Perdí el sentido de la orientación. Continué deambulando confundida por el laberinto de esas calles, hasta que otro grupo, éste de personas silenciosas vestidas de negro, me arrastró en su andar rápido y decidido. Pensé que lo mejor era seguirlos porque seguramente iban a la Plaza San Marcos.

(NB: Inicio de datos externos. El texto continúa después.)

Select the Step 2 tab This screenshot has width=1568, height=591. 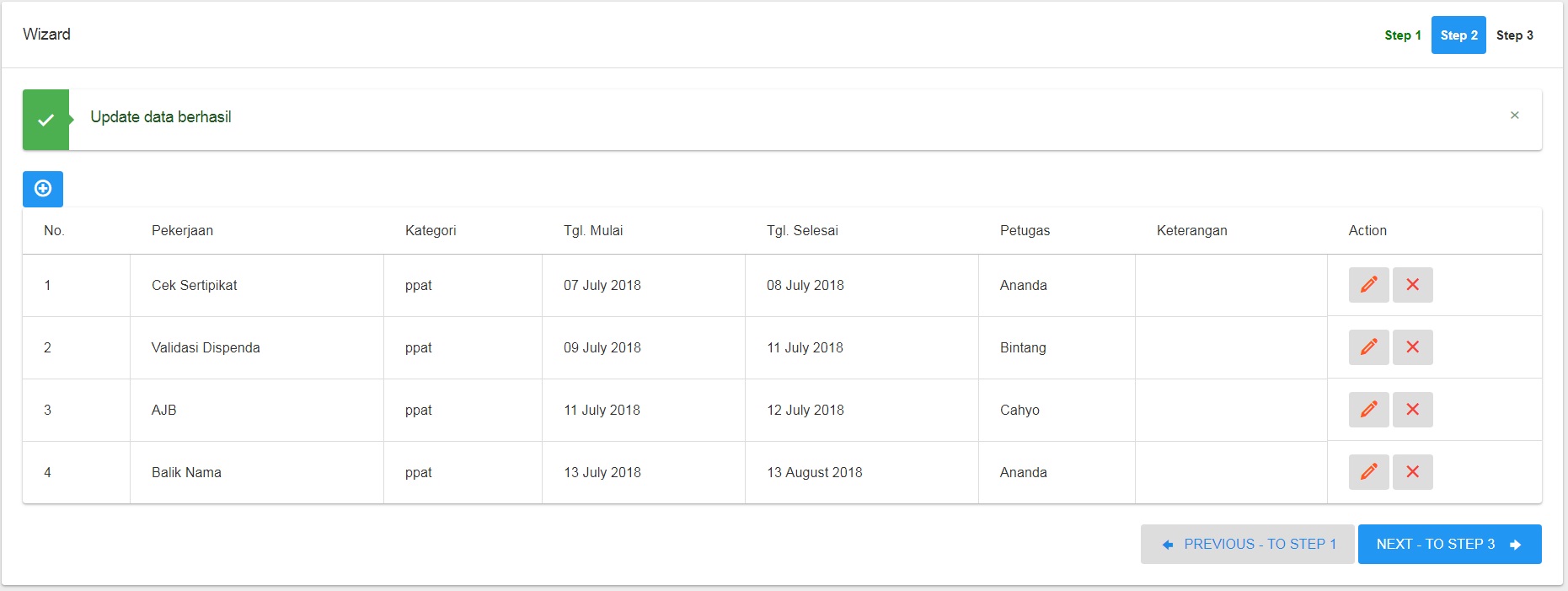(x=1458, y=35)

Me equivocaba, entraron en una iglesia... y yo con ellos. Cuando me acostumbré a la penumbra comencé a distinguir estatuas, bancos y columnas. Subimos una escalerita estrecha. En el lugar en donde se detuvieron había más luz y un gran órgano. Me di cuenta que me encontraba en compañía de los componentes de un coro. Recién entonces ellos me notaron,yo iba vestida de rojo y desentonaba como una nota falsa.
El director, dueño de los bigotes más absurdos que vi en mi vida, dijo algo con aire enfadado. Expliqué en inglés que no hablaba italiano. El joven que tenía a mi lado tradujo y me preguntó qué hacía allí. Le dije lo que me había sucedido; él tradujo. Todos rieron, también el director reía ahora y me indicó una silla , prometiendo que apenas finalizado el ensayo, alguien me acompañaría al hotel. Mi acompañante fue el joven tenor que hablaba inglés. Conversamos mucho durante el camino, y al despedirnos me invitó a ir esa noche a una fiesta de Carnaval. Salimos también las dos noches sucesivas.
Después de un apasionado intercambio de correspondencia, vino a visitarme a Londres; los laberintos de las calles de Venecia a veces desembocan en la felicidad.